Copy each of the following rows word for word.

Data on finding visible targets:
○ ○ ○

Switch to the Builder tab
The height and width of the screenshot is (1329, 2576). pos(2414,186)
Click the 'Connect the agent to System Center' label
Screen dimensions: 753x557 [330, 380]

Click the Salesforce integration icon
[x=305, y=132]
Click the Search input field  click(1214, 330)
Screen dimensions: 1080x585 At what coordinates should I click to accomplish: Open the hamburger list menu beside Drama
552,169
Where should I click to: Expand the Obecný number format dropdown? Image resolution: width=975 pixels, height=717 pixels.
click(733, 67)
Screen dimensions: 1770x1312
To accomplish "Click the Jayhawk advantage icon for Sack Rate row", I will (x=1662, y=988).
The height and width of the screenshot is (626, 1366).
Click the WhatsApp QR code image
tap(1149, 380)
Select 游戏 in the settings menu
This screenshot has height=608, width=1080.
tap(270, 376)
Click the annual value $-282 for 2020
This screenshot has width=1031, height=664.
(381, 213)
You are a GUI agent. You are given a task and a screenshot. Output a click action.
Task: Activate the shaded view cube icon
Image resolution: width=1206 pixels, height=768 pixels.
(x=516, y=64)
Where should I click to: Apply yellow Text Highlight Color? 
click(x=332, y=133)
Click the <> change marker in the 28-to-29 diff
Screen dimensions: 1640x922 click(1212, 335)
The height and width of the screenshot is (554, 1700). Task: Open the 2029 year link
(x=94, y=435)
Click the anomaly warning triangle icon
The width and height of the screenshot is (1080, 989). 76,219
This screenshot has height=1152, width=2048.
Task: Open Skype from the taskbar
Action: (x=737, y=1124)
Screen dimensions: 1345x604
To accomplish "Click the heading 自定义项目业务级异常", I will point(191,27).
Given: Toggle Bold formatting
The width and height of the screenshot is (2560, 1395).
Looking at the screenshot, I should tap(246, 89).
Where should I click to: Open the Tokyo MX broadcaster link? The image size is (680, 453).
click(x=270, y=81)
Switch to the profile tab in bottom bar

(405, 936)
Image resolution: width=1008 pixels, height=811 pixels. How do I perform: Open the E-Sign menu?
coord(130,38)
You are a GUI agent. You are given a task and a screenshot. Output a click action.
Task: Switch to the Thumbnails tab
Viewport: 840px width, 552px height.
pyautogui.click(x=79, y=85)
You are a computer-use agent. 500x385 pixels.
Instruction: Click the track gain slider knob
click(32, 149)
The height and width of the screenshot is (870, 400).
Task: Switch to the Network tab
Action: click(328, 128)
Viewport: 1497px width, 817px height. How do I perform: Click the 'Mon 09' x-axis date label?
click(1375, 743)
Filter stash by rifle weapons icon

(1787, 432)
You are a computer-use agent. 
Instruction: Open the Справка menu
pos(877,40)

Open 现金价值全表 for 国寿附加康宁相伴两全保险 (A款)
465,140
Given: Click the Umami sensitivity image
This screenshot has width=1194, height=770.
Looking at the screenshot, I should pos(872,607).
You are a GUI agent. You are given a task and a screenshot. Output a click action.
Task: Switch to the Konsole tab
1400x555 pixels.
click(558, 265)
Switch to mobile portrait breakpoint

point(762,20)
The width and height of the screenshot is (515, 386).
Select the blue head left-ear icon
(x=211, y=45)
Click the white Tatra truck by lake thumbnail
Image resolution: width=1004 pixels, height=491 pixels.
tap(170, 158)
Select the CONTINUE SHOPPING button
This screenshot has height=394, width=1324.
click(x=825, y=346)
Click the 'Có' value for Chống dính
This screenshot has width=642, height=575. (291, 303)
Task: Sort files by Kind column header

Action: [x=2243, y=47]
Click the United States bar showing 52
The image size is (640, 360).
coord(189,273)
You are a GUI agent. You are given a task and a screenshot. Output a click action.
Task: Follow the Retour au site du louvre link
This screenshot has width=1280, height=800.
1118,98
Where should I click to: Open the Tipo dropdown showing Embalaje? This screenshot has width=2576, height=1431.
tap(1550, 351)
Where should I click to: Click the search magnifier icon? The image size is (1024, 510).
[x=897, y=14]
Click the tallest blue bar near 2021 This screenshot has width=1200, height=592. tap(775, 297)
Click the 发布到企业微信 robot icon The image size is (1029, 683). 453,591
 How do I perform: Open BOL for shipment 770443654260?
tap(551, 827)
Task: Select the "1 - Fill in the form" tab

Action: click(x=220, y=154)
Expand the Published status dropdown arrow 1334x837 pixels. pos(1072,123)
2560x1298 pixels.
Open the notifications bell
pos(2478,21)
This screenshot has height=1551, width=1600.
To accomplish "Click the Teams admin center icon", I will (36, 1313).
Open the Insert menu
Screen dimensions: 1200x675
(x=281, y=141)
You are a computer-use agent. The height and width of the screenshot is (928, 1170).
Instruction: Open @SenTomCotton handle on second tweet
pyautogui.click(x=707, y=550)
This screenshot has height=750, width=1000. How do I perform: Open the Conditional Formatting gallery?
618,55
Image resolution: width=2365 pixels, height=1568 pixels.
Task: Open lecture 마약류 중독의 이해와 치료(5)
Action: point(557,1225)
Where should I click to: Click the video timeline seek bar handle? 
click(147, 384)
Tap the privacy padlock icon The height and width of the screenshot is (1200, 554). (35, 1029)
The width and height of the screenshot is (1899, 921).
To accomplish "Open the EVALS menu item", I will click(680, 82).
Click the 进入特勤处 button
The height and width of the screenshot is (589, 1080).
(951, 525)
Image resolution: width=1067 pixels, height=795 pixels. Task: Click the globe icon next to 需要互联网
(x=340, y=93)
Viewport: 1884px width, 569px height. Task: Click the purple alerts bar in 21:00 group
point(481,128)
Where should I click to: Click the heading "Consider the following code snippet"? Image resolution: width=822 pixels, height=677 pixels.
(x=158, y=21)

○ ○ ○

Reply to the task:
Switch to the Builder tab
The height and width of the screenshot is (1329, 2576). pos(2414,186)
Click the 'Connect the agent to System Center' label
Screen dimensions: 753x557 [330, 380]

Click the Salesforce integration icon
[x=305, y=132]
Click the Search input field  click(1214, 330)
Screen dimensions: 1080x585 At what coordinates should I click to accomplish: Open the hamburger list menu beside Drama
552,169
Where should I click to: Expand the Obecný number format dropdown? Image resolution: width=975 pixels, height=717 pixels.
click(733, 67)
Screen dimensions: 1770x1312
To accomplish "Click the Jayhawk advantage icon for Sack Rate row", I will (x=1662, y=988).
The height and width of the screenshot is (626, 1366).
Click the WhatsApp QR code image
tap(1149, 380)
Select 游戏 in the settings menu
This screenshot has height=608, width=1080.
tap(270, 376)
Click the annual value $-282 for 2020
This screenshot has width=1031, height=664.
(381, 213)
You are a GUI agent. You are given a task and a screenshot. Output a click action.
Task: Activate the shaded view cube icon
Image resolution: width=1206 pixels, height=768 pixels.
(x=516, y=64)
Where should I click to: Apply yellow Text Highlight Color? 
click(x=332, y=133)
Click the <> change marker in the 28-to-29 diff
Screen dimensions: 1640x922 click(1212, 335)
The height and width of the screenshot is (554, 1700). Task: Open the 2029 year link
(x=94, y=435)
Click the anomaly warning triangle icon
The width and height of the screenshot is (1080, 989). 76,219
This screenshot has height=1152, width=2048.
Task: Open Skype from the taskbar
Action: (x=737, y=1124)
Screen dimensions: 1345x604
To accomplish "Click the heading 自定义项目业务级异常", I will point(191,27).
Given: Toggle Bold formatting
The width and height of the screenshot is (2560, 1395).
Looking at the screenshot, I should tap(246, 89).
Where should I click to: Open the Tokyo MX broadcaster link? The image size is (680, 453).
click(x=270, y=81)
Switch to the profile tab in bottom bar

(405, 936)
Image resolution: width=1008 pixels, height=811 pixels. How do I perform: Open the E-Sign menu?
coord(130,38)
You are a GUI agent. You are given a task and a screenshot. Output a click action.
Task: Switch to the Thumbnails tab
Viewport: 840px width, 552px height.
pyautogui.click(x=79, y=85)
You are a computer-use agent. 500x385 pixels.
Instruction: Click the track gain slider knob
click(32, 149)
The height and width of the screenshot is (870, 400).
Task: Switch to the Network tab
Action: click(328, 128)
Viewport: 1497px width, 817px height. How do I perform: Click the 'Mon 09' x-axis date label?
click(1375, 743)
Filter stash by rifle weapons icon

(1787, 432)
You are a computer-use agent. 
Instruction: Open the Справка menu
pos(877,40)

Open 现金价值全表 for 国寿附加康宁相伴两全保险 (A款)
465,140
Given: Click the Umami sensitivity image
This screenshot has width=1194, height=770.
Looking at the screenshot, I should pos(872,607).
You are a GUI agent. You are given a task and a screenshot. Output a click action.
Task: Switch to the Konsole tab
1400x555 pixels.
click(558, 265)
Switch to mobile portrait breakpoint

point(762,20)
The width and height of the screenshot is (515, 386).
Select the blue head left-ear icon
(x=211, y=45)
Click the white Tatra truck by lake thumbnail
Image resolution: width=1004 pixels, height=491 pixels.
tap(170, 158)
Select the CONTINUE SHOPPING button
This screenshot has height=394, width=1324.
click(x=825, y=346)
Click the 'Có' value for Chống dính
This screenshot has width=642, height=575. (291, 303)
Task: Sort files by Kind column header

Action: [x=2243, y=47]
Click the United States bar showing 52
The image size is (640, 360).
coord(189,273)
You are a GUI agent. You are given a task and a screenshot. Output a click action.
Task: Follow the Retour au site du louvre link
This screenshot has width=1280, height=800.
1118,98
Where should I click to: Open the Tipo dropdown showing Embalaje? This screenshot has width=2576, height=1431.
tap(1550, 351)
Where should I click to: Click the search magnifier icon? The image size is (1024, 510).
[x=897, y=14]
Click the tallest blue bar near 2021 This screenshot has width=1200, height=592. tap(775, 297)
Click the 发布到企业微信 robot icon The image size is (1029, 683). 453,591
 How do I perform: Open BOL for shipment 770443654260?
tap(551, 827)
Task: Select the "1 - Fill in the form" tab

Action: click(x=220, y=154)
Expand the Published status dropdown arrow 1334x837 pixels. pos(1072,123)
2560x1298 pixels.
Open the notifications bell
pos(2478,21)
This screenshot has height=1551, width=1600.
To accomplish "Click the Teams admin center icon", I will (36, 1313).
Open the Insert menu
Screen dimensions: 1200x675
(x=281, y=141)
You are a computer-use agent. The height and width of the screenshot is (928, 1170).
Instruction: Open @SenTomCotton handle on second tweet
pyautogui.click(x=707, y=550)
This screenshot has height=750, width=1000. How do I perform: Open the Conditional Formatting gallery?
618,55
Image resolution: width=2365 pixels, height=1568 pixels.
Task: Open lecture 마약류 중독의 이해와 치료(5)
Action: point(557,1225)
Where should I click to: Click the video timeline seek bar handle? 
click(147, 384)
Tap the privacy padlock icon The height and width of the screenshot is (1200, 554). (35, 1029)
The width and height of the screenshot is (1899, 921).
To accomplish "Open the EVALS menu item", I will click(680, 82).
Click the 进入特勤处 button
The height and width of the screenshot is (589, 1080).
(951, 525)
Image resolution: width=1067 pixels, height=795 pixels. Task: Click the globe icon next to 需要互联网
(x=340, y=93)
Viewport: 1884px width, 569px height. Task: Click the purple alerts bar in 21:00 group
point(481,128)
Where should I click to: Click the heading "Consider the following code snippet"? Image resolution: width=822 pixels, height=677 pixels.
(x=158, y=21)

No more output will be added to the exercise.